In an interview with the Seattle Medium, Bonjean said:
“I’m not looking to make friends with prosecutors. I’m not looking to make friends with judges. I’m not trying to offend, but what I have to do is protect my client’s rights without worrying about any ramifications.
“In this country and our Constitution, we try cases based on the charges, and if you look at the charges against Mr. Cosby and look at those brought because of Andrea Constand, her story doesn’t hold up.
“The prosecution knew her story couldn’t hold up, so they went and brought in these other women from 15 or more years ago, and no one has ever tested their stories.

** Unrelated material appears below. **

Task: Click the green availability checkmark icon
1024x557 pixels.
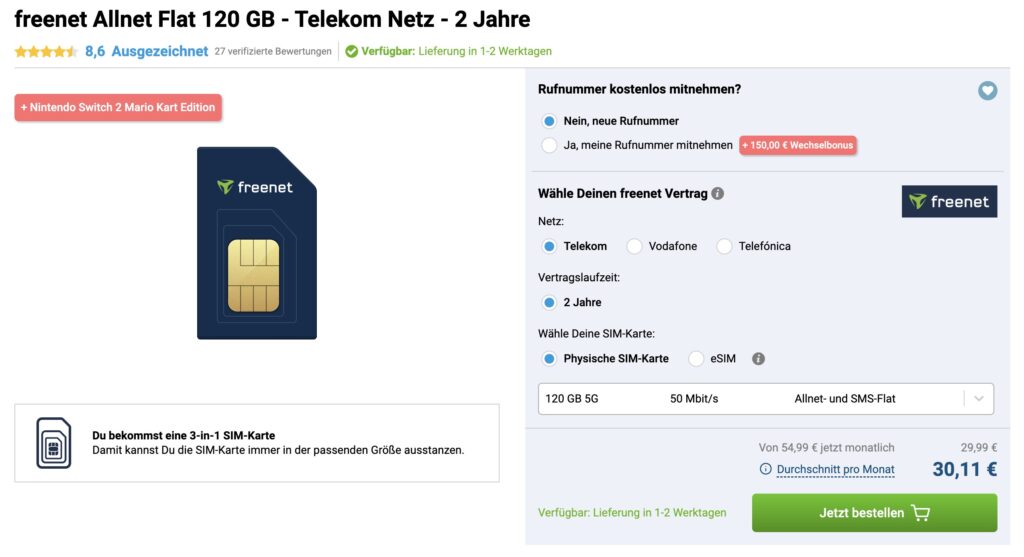Action: tap(351, 52)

“You can bring in accusers from [decades ago] and accuse him or anyone of something. There’s no way to defend that. That should have been a red flag to let people know that the prosecution had no case.
“Look, I sue police officers for a living. What makes Mr. Cosby’s conviction so egregious is that the judge allowed these other witnesses from decades ago. I knew the fix was in when the trial judge allowed that testimony.”

Jennifer Bonjean, Esq.
As another sample of this lawyer’s style:
At a Chicago mortgage fraud trial, Bonjean impudently asked 80-year-old U.S. District Judge Charles Norgle Sr. if “the court would like to take off its robe and come down here and do the government’s job for it?”
Bonjean, who has made a name for herself as an advocate for wrongfully convicted inmates, followed up by telling Judge Norgle— in front of the jury, — that he was “attempt(ing) to influence the jury during these proceedings in an inappropriate manner.”
She complained to Norgle that he was “exceptionally rude” and “abdicating your job as a judge.”
Her client lost and she appealed.
She lost the appeal.
The 7th U.S. Circuit Court of Appeals rejected Bonjean’s argument that Norgle was so biased against her client that the client received an unfair trial.
The appeals court spent five pages of a 25-page ruling castigating Bonjean for her “inappropriate outbursts,” which it ruled “quickly became sarcastic to the point of hyperbole.”
Though it noted that Norgle did “make a facial gesture” during the defendant’s testimony (he rolled his eyes, Bonjean says), and made some “puzzling” rulings against her, “we do not reward defendants for success in baiting the judge,” the appellate court ruled.